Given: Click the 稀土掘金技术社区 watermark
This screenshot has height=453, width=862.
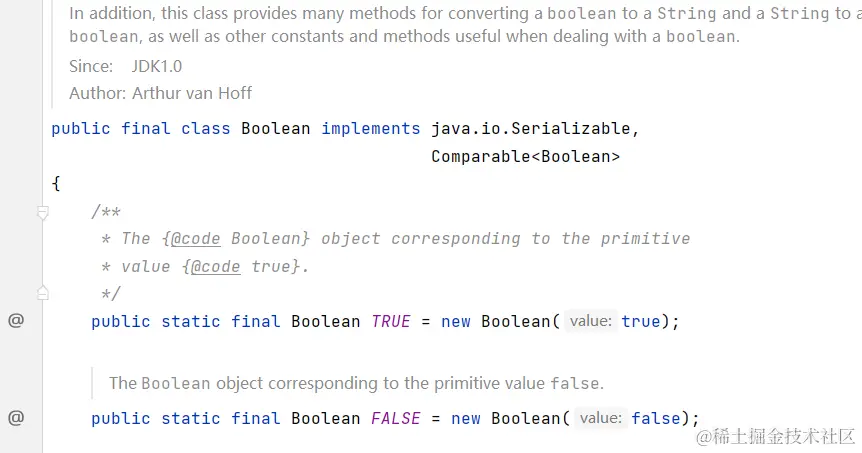Looking at the screenshot, I should [777, 436].
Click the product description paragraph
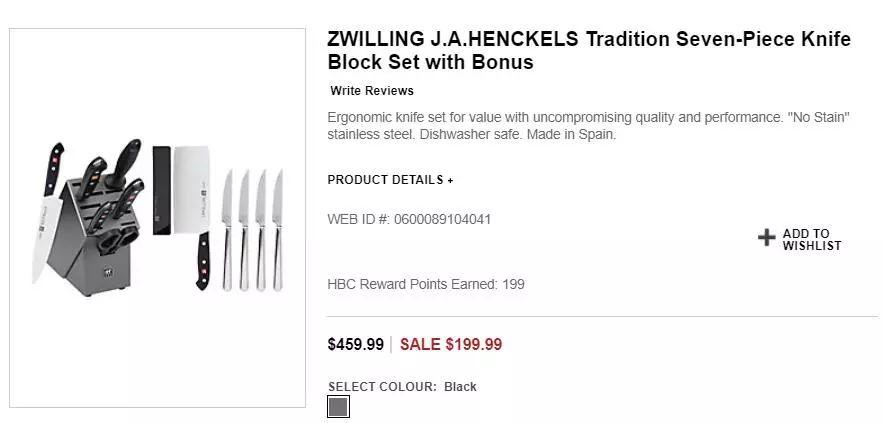The width and height of the screenshot is (883, 423). 588,125
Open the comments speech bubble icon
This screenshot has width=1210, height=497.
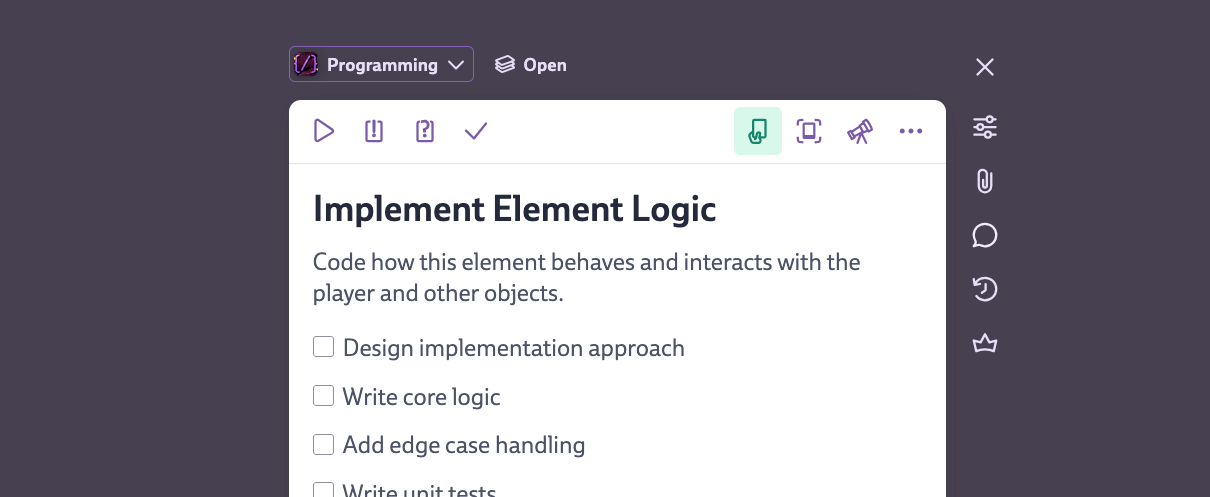985,235
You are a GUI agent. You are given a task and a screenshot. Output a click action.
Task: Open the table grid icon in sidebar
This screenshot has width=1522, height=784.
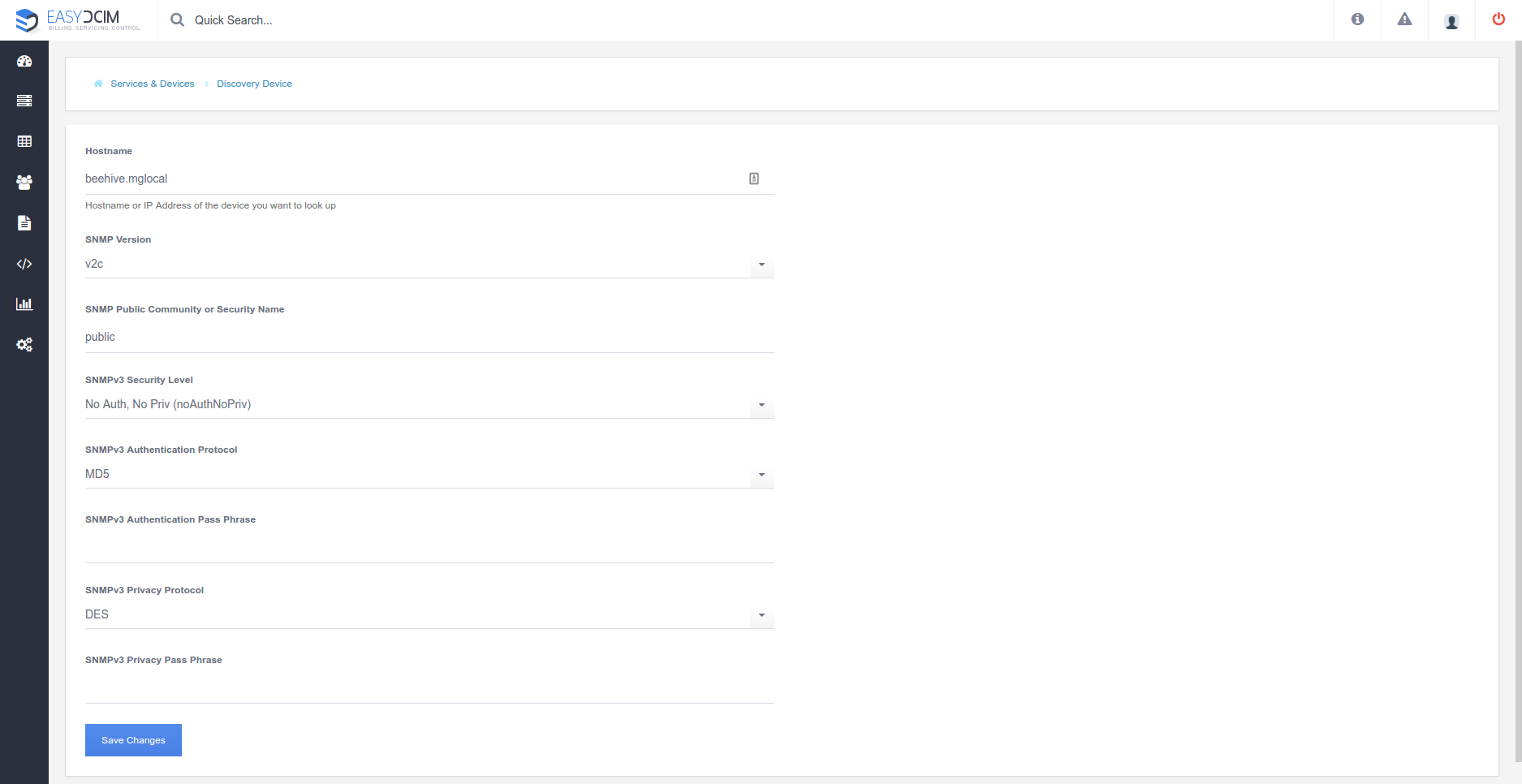pyautogui.click(x=24, y=141)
^^^^^^^^^^^^^^^^
PROBLEM DETAILS →
A faithful, word-for-word copy of the records above, pictures left out, is the answer.

OUTPUT →
Given: Click the 稀土掘金技术社区 watermark
This screenshot has height=453, width=862.
Looking at the screenshot, I should [777, 436].
Click the product description paragraph
The width and height of the screenshot is (883, 423). 588,125
Open the comments speech bubble icon
This screenshot has width=1210, height=497.
985,235
You are a GUI agent. You are given a task and a screenshot. Output a click action.
Task: Open the table grid icon in sidebar
This screenshot has width=1522, height=784.
pyautogui.click(x=24, y=141)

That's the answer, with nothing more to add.